Justice Amir Ameer Ali in his classic 'The Spirit of Islam' quotes an Arab editor who says: "The Arabs might have been a nation of Galileos, Keplers and Newtons. By their denunciations of science and philosophy, by their exhortations that besides theology and law no other knowledge was worth acquiring, they did more to stop the progress of the Muslim world than most other Muslim scholiasts. And up to this day their example is held forth as a reason for ignorance and stagnation."
The condition of almost all the Muslim world today is a factual testimony to this assessment. Muslim countries, though some of the most rich in the world, languish at the bottom of all human rights, gender justice, democratic, and innovations indices.

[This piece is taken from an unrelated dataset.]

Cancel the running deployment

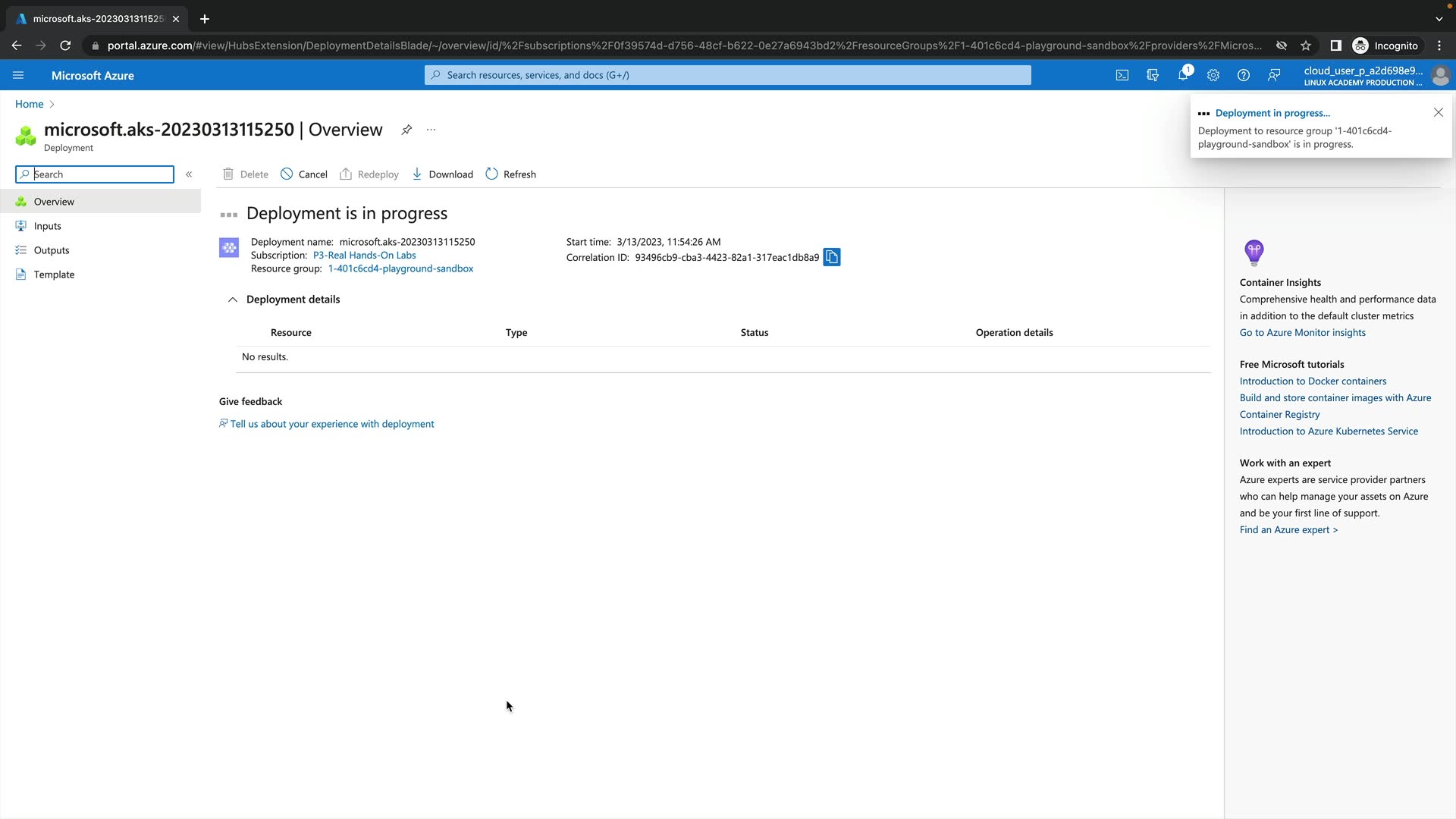pyautogui.click(x=304, y=174)
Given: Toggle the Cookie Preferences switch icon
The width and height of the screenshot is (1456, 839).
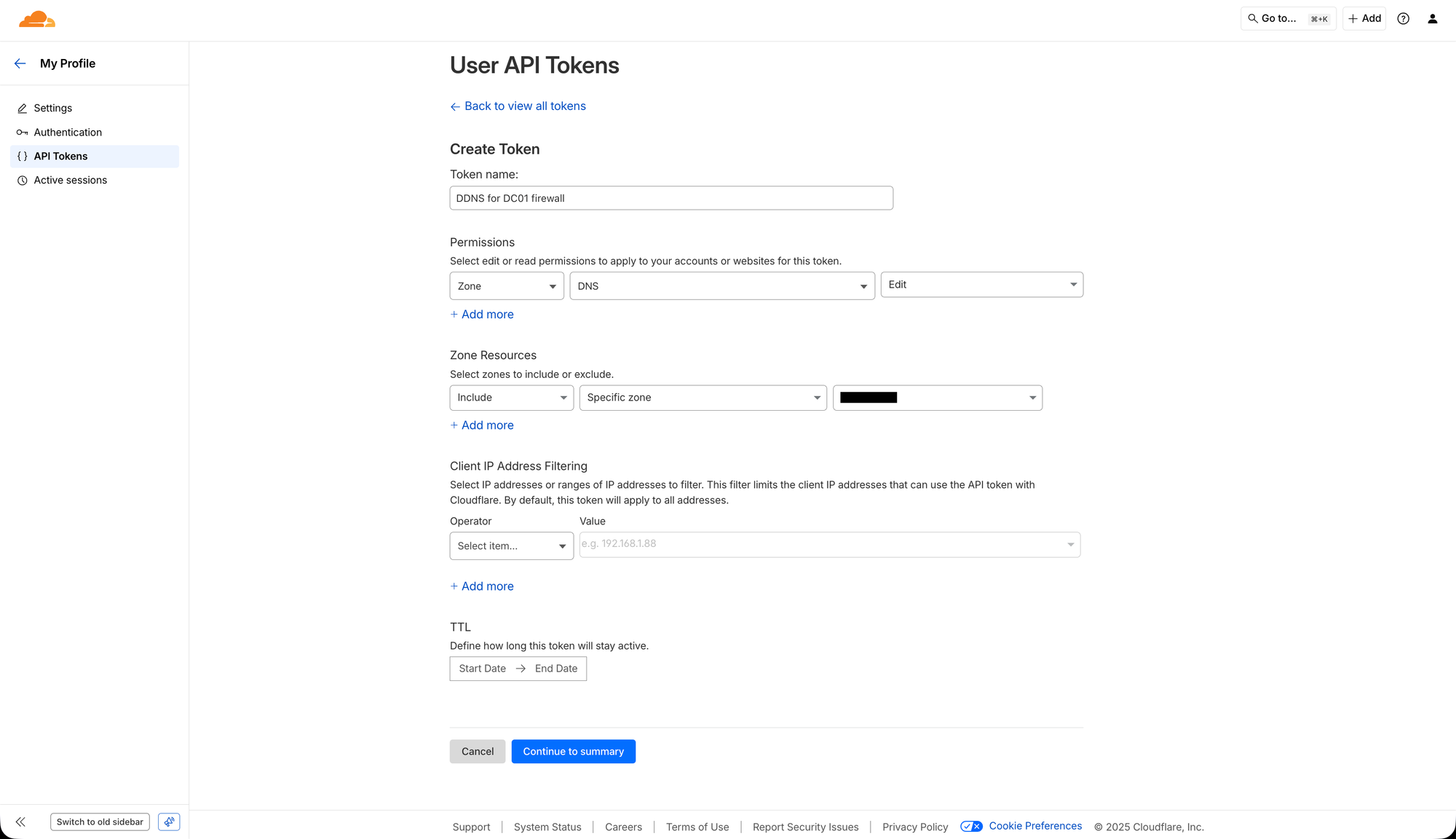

The need is to rescue Islam, and in turn Muslims, from this Arab mindset. The need is to rescue the text and the religious philosophy from the orthodoxy and propagate ideas and interpretations that are in sync with modernity and scientific inquiry. While it may be true that Sunni Islam doesn't have a clergy as visible as, say, a Pope, the unholy nexus of the 'ulemas' (clerics) and state has ensured that the most patriarchal, undemocratic and medieval conclusions are drawn from the reading of the Quran. The 'ulemas' and the rulers sought justifications for the medieval acts in religion and more often than not twisted and moulded the divine word to suit their agendas.
Islam and Islamic learning need to be democratised. As Maulana Azad said: "Our history is replete with the doings of ulemas who have brought humiliation and disgrace to Islam in every age".
The house of Sauds that exports, apart from oil, medievalism and tribalism in the name of Islam cannot be expected to bring about any change or reform. Their Western friends must also introspect why they turn a blind eye to Saudi well-oiled obscurantism. Saudi Arabia has done more harm to the Islamic understanding and flourish than any other force. It's time to reject the Saudi version of Islam. Revivalism, devoid of reawakening, is no good.
Salman Rushdie says that there is a "deadly mutation in the heart of Islam". I would put it differently. There is an obscurantist stagnation at the 'centre' of Islam (read Arab world) which has choked the flow of lifeblood to its heart.
The President of Egypt recently gave a call for "Islamic Reforms" at Al Azhar University in Cairo. He was widely hailed by some as the new Ataturk and even a Muslim Martin Luther. But I think the statist approach to reform is not the answer. The call for reform must come from below, from men and women who have a stake in an Islamic reawakening.
An Islamic Renaissance, guided by the masses, not the mullah, is long overdue.